Datacolor also incorporated gray scale calibration panels on the reverse side of the color panels. By lifting the plastic, hinged frames that are secured with magnets, and flipping the color swatch panels over, you can get two panels that feature large swatches of neutral gray, and 12 swatches that cover 12 zones from black to white with various shades of gray. By shooting your photos with this gray card, you can easily correct for variations of color in your scenes and help set exposure levels. It can also be used to help determine the neutrality of you monitor visually.
All in all, the quality of the device is high quality, and designed to be very functional.
The package comes with software that is registered and licensed to the user. I can't really see why it is copy-protected since the software has little value by itself.
Why would you use this system? It would help you remove color variances in camera/lens combinations for a given camera, or for various cameras that you use in your shooting. I was surprised at how much correction my Canon 7d needed to match the color swatches. Granted, it was nothing major, but there were noticeable tweaks for some of the colors.

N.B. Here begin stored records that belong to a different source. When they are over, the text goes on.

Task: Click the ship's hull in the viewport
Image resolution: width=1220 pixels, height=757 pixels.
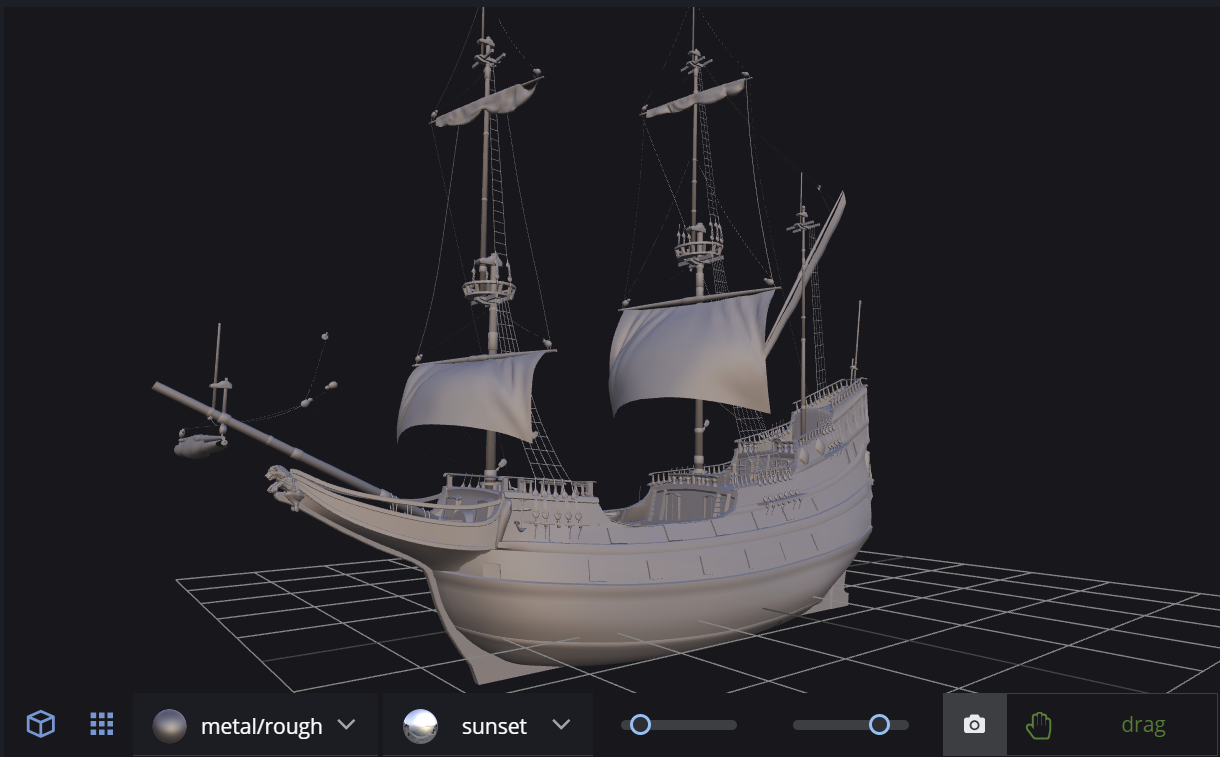Action: (x=640, y=600)
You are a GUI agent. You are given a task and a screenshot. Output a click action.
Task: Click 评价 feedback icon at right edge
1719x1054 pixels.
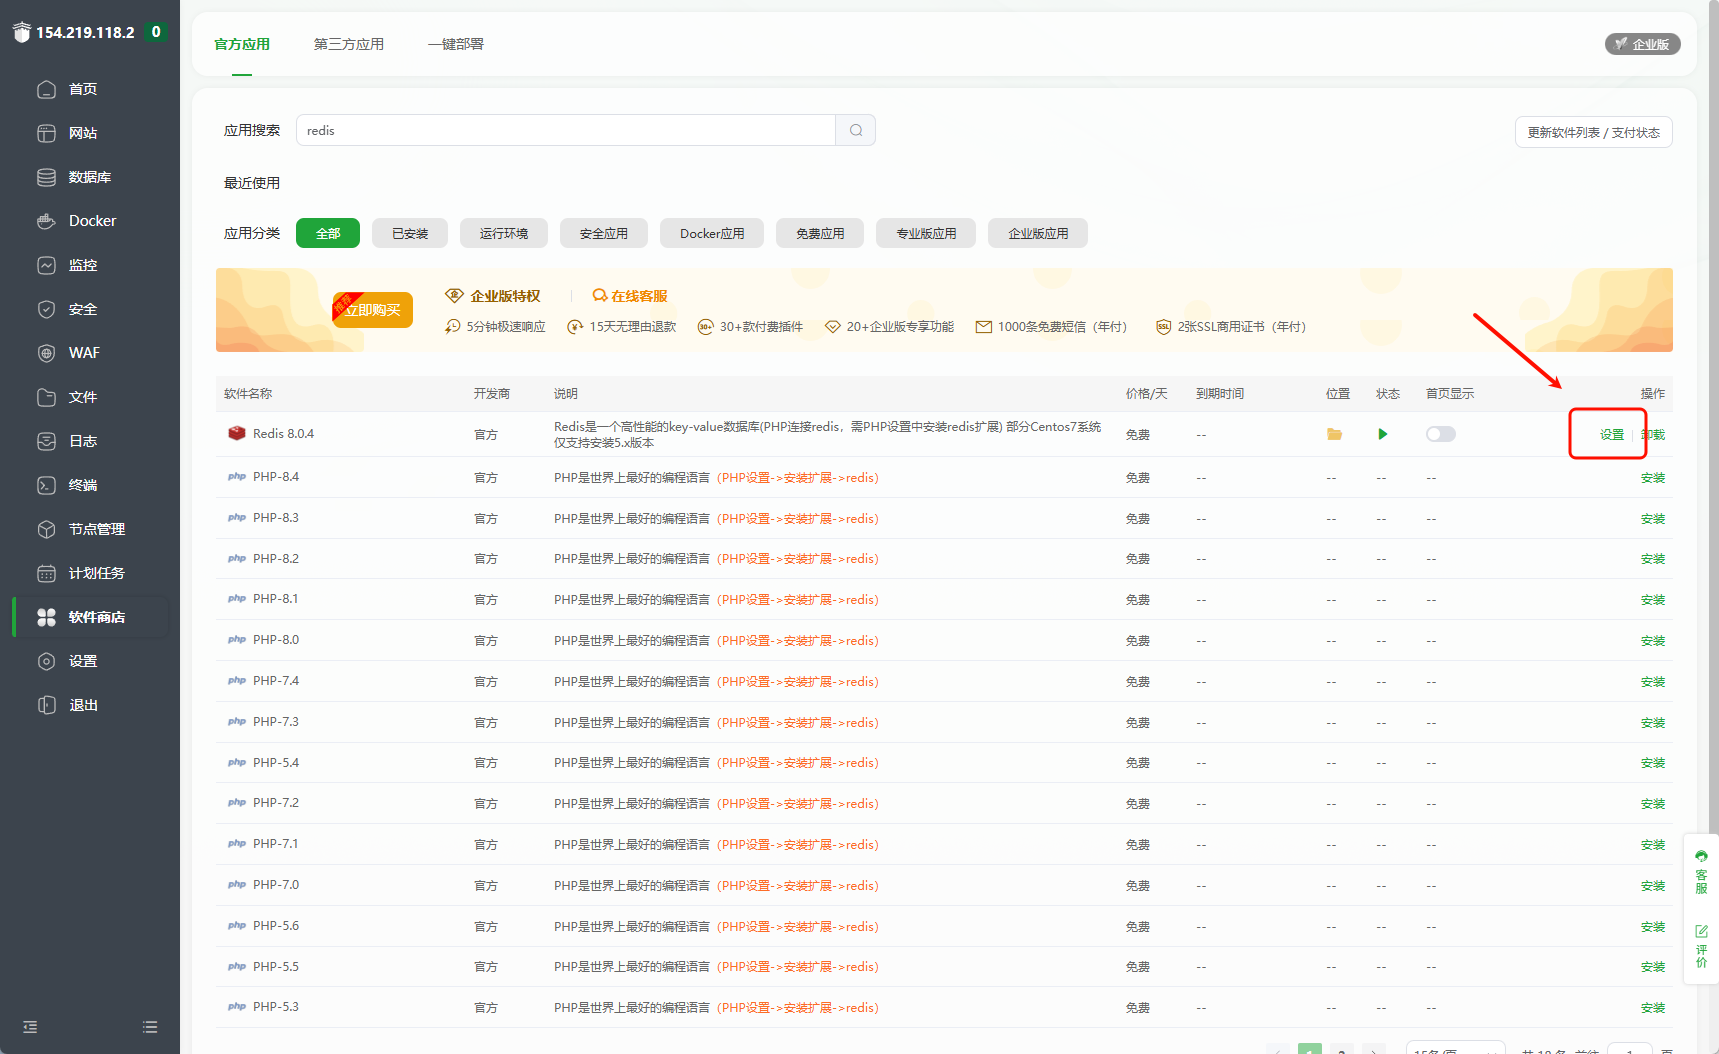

To use the system, all you need to do is take a RAW photo of the color swatches, using uniform lighting. The conditions for the test shot are not stringent, and should not take long to accomplish. You then open the shots in Adobe Camera RAW (ACR) or Lightroom for processing. I am an Aperture man, and sorry to say, SpyderCheckr is not compatible with Aperture (Aperture users must use Bridge or ACR). The test shots are adjusted for exposure and color balance. This is clearly explained in the manual. The photo is cropped using alignment guides located on the sides of the calibration frame. The cropped photo is saved in Tif if using ACR. Lightroom has a setting for letting you edit the image directly in the Checkr software, which is convenient.
The software will open your cropped and adjusted test image. You align the color swatches of your test image to the samples in the software, set the intent (portrait, colorimetric, saturation),and save the results to either Lightroom, ACR or Phocus. The result is an XMP sidecar file that sits in your settings folder for ACR or suitable folder for Lightroom and Phocus. These settings can be applied to one or more images using Bridge, ACR, Lightroom, or Phocus. When I applied the settings to some of my RAW images, I could see the colors shift slightly, indicating that the system was working. Was I happy with the results? Well, yes. In some cases (race cars, decals, paintings), you don't really have a basis for comparison when setting your color balance in post processing, and it is nice to rely on the presets as a starting point for adjusting your image colors. I would imagine that a portrait photographer would find this system valuable too. Many of the color swatches in the calibrator feature various skin tones.
I will be making a series of presets for my various cameras and lens combinations. Storing them in ACR as presets, I know they will always be available to check my color results.
As a tool for the discriminating photographer, I think SpyderCheckr is a valuable tool, easy to use, and professionally packaged.